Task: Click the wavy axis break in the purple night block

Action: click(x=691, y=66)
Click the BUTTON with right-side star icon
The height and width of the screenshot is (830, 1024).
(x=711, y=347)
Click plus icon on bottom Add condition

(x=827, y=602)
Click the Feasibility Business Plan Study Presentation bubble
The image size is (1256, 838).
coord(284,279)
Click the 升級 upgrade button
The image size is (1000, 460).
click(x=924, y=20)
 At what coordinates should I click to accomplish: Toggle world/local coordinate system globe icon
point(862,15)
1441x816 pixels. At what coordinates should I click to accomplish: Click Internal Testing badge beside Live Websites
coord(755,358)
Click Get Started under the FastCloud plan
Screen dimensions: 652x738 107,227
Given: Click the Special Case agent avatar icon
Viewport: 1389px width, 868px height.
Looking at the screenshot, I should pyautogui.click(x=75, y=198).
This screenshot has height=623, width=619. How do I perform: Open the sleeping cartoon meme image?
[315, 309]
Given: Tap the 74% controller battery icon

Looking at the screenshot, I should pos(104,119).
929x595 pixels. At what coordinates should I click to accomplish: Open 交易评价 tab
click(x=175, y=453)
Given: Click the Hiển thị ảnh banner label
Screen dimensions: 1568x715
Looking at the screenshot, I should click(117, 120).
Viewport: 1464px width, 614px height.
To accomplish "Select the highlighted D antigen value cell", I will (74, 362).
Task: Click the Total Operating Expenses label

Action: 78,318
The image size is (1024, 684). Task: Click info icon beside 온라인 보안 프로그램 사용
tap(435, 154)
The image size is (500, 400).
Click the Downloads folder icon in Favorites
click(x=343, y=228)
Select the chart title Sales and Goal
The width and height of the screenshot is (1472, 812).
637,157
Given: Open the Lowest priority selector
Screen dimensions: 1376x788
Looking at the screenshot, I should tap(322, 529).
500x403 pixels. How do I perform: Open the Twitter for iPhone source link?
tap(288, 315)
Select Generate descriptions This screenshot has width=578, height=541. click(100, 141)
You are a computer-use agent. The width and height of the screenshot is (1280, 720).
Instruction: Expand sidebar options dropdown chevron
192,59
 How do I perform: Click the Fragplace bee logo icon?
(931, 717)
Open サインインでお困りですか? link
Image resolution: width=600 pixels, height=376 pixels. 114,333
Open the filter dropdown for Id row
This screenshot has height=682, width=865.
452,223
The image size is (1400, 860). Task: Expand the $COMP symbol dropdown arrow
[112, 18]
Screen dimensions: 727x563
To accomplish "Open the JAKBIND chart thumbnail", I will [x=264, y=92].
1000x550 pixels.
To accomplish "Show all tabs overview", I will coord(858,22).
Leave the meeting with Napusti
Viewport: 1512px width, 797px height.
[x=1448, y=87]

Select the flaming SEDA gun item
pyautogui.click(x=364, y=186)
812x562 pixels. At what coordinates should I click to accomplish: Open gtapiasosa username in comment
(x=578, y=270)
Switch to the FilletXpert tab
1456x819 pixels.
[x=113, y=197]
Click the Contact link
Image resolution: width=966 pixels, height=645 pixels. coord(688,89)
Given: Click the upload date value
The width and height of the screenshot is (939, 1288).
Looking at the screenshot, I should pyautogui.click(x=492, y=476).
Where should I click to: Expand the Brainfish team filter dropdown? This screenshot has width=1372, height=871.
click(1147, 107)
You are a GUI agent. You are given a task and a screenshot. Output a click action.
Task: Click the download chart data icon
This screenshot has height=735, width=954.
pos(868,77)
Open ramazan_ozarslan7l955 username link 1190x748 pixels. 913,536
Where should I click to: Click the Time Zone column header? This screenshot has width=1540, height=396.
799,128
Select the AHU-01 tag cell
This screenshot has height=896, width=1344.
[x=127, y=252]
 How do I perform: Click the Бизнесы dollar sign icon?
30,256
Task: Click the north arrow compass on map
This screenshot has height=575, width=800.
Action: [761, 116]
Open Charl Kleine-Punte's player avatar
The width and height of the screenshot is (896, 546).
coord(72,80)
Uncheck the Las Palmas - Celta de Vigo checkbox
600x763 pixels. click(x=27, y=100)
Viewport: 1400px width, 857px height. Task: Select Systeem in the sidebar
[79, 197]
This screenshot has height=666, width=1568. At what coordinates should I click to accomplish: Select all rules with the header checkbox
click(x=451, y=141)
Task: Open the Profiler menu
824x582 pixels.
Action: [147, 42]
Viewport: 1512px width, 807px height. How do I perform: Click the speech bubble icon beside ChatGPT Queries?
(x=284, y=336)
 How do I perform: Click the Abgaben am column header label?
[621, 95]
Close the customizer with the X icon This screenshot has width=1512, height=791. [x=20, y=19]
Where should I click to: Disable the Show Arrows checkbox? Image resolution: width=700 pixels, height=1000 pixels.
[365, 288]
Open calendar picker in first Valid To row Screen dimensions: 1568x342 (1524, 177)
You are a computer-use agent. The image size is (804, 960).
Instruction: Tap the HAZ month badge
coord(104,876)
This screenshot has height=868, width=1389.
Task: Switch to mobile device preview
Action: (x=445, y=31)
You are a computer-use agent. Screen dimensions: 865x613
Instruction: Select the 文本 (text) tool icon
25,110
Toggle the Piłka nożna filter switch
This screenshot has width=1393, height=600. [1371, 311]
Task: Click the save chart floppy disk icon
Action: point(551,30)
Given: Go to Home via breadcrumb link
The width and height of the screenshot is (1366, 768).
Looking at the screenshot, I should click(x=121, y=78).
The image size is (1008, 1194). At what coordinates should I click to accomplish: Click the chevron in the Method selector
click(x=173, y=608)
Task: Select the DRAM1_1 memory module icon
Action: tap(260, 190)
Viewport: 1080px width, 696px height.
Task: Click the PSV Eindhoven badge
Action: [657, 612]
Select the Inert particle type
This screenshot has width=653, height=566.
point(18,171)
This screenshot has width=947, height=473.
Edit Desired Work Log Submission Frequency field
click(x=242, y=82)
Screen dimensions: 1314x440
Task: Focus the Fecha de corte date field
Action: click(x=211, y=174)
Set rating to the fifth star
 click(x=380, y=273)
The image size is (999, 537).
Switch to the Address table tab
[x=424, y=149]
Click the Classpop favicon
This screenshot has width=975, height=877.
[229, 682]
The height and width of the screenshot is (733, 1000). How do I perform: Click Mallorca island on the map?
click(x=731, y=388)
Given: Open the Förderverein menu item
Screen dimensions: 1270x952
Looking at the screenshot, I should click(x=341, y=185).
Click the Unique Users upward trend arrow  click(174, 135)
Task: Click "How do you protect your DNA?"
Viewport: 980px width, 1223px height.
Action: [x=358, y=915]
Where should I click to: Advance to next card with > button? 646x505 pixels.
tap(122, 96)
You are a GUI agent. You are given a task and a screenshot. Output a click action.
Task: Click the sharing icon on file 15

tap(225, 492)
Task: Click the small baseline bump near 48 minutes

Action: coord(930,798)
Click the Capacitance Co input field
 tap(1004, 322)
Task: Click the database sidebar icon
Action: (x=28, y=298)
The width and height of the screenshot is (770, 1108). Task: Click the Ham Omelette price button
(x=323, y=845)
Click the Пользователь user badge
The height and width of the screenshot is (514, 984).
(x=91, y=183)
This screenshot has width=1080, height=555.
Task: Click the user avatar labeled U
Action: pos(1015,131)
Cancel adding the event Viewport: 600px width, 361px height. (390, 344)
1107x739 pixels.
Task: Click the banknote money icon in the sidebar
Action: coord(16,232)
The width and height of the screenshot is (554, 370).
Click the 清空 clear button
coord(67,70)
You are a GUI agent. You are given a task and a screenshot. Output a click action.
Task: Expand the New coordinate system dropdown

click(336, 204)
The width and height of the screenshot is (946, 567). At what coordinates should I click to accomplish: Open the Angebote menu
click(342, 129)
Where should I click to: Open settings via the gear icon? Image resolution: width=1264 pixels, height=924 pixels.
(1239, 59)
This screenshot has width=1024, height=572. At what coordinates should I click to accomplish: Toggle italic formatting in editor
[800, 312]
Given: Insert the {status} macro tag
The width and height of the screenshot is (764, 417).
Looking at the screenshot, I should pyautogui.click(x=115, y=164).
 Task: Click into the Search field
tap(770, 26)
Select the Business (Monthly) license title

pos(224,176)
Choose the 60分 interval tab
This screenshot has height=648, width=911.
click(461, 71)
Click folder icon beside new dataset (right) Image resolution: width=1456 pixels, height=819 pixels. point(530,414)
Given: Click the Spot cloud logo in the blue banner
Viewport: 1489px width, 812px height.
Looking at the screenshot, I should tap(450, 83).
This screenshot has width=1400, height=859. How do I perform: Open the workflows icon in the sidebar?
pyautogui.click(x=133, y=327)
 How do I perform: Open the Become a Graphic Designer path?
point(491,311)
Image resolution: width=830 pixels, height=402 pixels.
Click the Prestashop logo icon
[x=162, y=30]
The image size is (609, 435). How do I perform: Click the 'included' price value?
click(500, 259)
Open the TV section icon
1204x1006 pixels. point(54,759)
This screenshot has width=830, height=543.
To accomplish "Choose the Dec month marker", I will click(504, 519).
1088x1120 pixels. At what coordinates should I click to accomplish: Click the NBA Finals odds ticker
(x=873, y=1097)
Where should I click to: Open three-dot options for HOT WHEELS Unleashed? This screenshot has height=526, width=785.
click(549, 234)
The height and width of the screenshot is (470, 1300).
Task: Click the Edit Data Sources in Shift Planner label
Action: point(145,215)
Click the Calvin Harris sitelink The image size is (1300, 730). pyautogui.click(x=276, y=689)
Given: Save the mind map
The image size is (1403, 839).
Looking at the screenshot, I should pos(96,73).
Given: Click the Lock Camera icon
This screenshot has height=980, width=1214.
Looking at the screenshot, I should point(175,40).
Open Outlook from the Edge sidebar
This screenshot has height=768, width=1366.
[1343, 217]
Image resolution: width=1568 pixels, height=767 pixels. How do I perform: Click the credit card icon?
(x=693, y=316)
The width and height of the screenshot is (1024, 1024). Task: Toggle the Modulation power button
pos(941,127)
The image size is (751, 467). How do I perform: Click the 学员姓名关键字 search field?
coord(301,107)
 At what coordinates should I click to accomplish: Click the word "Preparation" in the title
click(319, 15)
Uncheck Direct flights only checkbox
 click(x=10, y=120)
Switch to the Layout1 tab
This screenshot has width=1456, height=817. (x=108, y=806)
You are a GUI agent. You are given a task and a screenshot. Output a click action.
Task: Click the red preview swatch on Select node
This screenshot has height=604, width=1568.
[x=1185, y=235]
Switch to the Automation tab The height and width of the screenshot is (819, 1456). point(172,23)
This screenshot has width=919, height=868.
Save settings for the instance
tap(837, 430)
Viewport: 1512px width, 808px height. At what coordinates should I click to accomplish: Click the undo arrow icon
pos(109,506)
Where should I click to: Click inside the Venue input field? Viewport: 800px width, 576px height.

◇ ◇ ◇

▶ What is needed
State the number of lines in the records that include "banner", and write nothing else.

▶ Solution to this exercise
2